[Saved entries]
╔══

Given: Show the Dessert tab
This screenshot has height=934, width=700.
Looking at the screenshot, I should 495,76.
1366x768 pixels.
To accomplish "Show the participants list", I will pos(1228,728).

╚══

| AIM OF THE TASK |
Nothing should be dropped. Retype each line above as it is.

| EXERCISE RESULT |
Given: Show the Dessert tab
This screenshot has height=934, width=700.
Looking at the screenshot, I should 495,76.
1366x768 pixels.
To accomplish "Show the participants list", I will pos(1228,728).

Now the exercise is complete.